IEG:akzayanI:akzayaRI:n: 'nI' intentionally presented as alternate form
STC:nirnI:nirRI:n: In stc, this is a referential headword for nirRI. nirRI Confirmed by ap,ap90,mw,mw72,stc
VCP:bazkayinI:bazkayiRI:n: VCP shows both forms (nI and RI) as alternates. bazkayiRI Confirmed by mw,mw72,pwg,skd
MW:srOGnI:srOGRI:n: related to proper name
MW:hariBAvinI:hariBAviRI:n: MW gives both spellings. skd confirms hariBAviRI

This one deserves further study. The 'nI' forms seems reasonable, as the 'r' in 'garga' occurs in a different pada of the compound. However, there is apparently some reference in Patanjali commentary that also justifies the 'RI' form, but I have not followed that lead (Not sure how to find this Patanjali commentary reference).
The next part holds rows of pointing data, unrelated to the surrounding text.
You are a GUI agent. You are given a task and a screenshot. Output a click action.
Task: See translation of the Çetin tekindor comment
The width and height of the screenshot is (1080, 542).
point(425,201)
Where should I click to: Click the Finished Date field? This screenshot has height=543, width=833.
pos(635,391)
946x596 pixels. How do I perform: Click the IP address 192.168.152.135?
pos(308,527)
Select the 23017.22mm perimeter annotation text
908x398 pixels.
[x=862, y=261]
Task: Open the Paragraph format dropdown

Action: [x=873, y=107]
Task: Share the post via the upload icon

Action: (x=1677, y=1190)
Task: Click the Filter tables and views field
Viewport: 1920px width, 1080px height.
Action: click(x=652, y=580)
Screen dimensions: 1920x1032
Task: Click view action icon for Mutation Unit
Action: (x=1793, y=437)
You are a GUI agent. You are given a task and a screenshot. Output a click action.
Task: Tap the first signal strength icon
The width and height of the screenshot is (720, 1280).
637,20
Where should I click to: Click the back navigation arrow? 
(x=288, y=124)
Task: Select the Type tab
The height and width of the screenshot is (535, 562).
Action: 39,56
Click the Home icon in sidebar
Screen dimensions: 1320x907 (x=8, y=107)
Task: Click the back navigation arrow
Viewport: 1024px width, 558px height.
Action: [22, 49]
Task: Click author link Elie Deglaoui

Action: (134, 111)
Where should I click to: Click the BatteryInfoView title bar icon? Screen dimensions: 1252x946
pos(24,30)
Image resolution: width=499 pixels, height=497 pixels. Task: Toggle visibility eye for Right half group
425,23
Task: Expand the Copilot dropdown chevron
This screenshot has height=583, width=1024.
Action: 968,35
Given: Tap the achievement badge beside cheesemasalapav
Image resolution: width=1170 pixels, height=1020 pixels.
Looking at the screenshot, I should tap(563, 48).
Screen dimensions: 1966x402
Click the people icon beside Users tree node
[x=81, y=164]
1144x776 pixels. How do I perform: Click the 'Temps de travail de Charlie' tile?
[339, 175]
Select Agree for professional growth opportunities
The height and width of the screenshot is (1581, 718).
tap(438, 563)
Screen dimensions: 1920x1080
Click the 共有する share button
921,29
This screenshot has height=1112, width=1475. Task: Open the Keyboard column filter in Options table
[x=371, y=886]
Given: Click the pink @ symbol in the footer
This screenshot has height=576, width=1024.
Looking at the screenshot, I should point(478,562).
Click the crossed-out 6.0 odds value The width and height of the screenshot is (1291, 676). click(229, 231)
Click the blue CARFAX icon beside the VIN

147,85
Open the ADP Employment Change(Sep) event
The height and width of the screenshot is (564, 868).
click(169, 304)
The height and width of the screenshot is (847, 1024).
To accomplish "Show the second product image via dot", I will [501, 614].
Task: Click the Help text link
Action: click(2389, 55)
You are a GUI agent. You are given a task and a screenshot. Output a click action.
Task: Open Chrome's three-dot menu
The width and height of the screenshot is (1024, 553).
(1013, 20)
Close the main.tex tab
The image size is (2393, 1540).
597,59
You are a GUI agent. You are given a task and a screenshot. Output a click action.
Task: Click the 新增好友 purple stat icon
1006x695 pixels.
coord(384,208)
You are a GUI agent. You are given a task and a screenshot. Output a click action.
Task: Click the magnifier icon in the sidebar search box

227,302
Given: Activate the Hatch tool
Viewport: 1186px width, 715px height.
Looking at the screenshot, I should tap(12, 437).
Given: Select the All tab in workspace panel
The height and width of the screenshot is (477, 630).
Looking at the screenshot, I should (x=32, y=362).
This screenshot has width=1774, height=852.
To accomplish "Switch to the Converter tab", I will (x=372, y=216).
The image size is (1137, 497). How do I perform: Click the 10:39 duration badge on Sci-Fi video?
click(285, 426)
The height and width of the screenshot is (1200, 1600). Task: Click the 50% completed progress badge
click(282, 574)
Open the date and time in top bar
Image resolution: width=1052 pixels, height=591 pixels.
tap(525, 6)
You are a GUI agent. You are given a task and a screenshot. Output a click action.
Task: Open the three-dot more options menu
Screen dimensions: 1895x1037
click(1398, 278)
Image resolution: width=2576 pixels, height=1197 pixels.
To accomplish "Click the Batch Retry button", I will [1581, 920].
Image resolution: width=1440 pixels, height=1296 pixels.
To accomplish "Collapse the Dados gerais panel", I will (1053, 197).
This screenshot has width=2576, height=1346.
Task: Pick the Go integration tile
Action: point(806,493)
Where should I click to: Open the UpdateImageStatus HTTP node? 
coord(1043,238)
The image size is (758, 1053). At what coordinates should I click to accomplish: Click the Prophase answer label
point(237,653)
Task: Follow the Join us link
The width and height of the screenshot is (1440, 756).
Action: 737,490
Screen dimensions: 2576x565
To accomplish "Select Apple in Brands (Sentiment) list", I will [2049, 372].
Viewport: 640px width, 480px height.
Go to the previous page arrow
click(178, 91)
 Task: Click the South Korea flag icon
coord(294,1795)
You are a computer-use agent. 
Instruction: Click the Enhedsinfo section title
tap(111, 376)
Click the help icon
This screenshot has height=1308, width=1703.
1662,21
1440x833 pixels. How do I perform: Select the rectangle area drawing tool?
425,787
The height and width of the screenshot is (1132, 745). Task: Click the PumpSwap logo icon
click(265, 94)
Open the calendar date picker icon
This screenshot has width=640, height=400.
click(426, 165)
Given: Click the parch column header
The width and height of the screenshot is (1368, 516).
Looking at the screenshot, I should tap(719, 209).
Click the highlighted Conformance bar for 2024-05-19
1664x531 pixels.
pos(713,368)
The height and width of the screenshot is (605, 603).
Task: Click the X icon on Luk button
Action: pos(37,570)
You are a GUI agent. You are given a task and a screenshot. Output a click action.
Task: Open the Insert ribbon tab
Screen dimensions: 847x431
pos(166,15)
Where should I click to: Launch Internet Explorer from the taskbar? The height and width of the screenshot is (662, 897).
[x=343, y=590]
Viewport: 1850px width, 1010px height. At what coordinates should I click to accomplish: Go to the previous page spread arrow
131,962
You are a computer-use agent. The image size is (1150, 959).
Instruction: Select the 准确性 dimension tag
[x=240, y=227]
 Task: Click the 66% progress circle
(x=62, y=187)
MW:gargaBaginI:gargaBagiRI:n: MW has both forms. the 'RI' form references Pan 8.4.11 Pat.
funderburkjim commented 8 years ago

Will consider this issue finished, and begin installation of corrections.

gasyoun commented 8 years ago

For Patanjali we need Dhaval.

funderburkjim commented 8 years ago

These corrections now installed. 147 changes in about 23 dictionaries.

gasyoun commented 8 years ago

The r'([fFrz][aAiIuUfFxXeEoOkKgGNpPbBmyvhM]*)nI$' regex is something I was speaking with Dhaval long ago (as a sandhi tool applied showing up un-sandhi form). I only spoke, you implemented it - not only implemented, but removed the false positives. It's amazing, I'm your fan. Not only you do the theoretical work, you do all the practical implementing, checking and even more - the stats. Even the checking and stats would be enough to improve your karma.

funderburkjim commented 8 years ago

@gasyoun Thanks for encouraging words.